* [What is expected] Copy the entries exactly. Leave out any pictures.

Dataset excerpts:
========
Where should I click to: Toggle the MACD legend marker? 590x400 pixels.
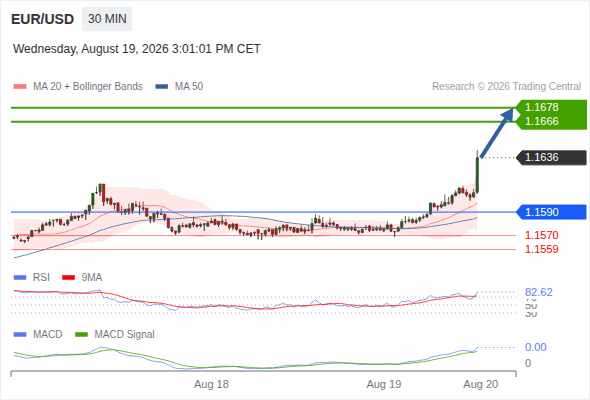pos(20,335)
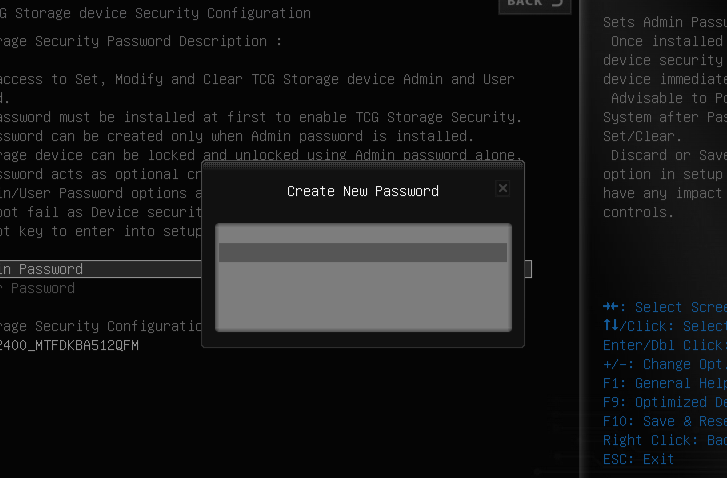Click the Right Click: Back hint

click(x=664, y=440)
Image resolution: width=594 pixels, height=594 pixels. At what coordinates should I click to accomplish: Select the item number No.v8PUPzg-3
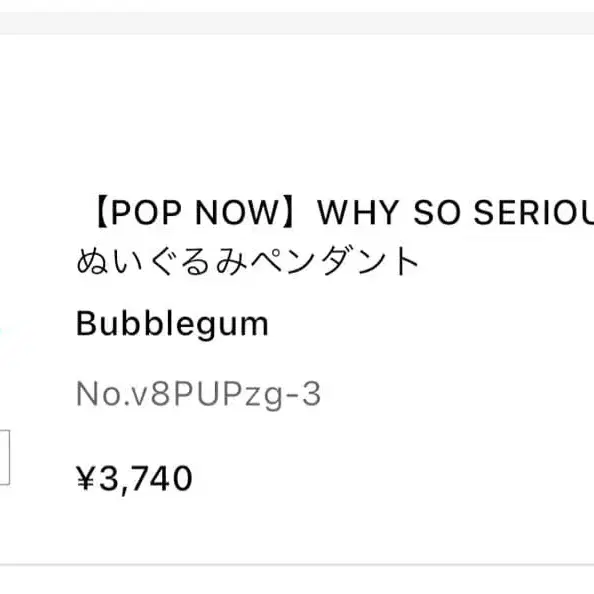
========
* [Written response]
Where should I click to: Toggle the MACD legend marker? 590x400 pixels.
pos(20,335)
Click the Right Click: Back hint

click(x=664, y=440)
Image resolution: width=594 pixels, height=594 pixels. At what coordinates should I click to accomplish: Select the item number No.v8PUPzg-3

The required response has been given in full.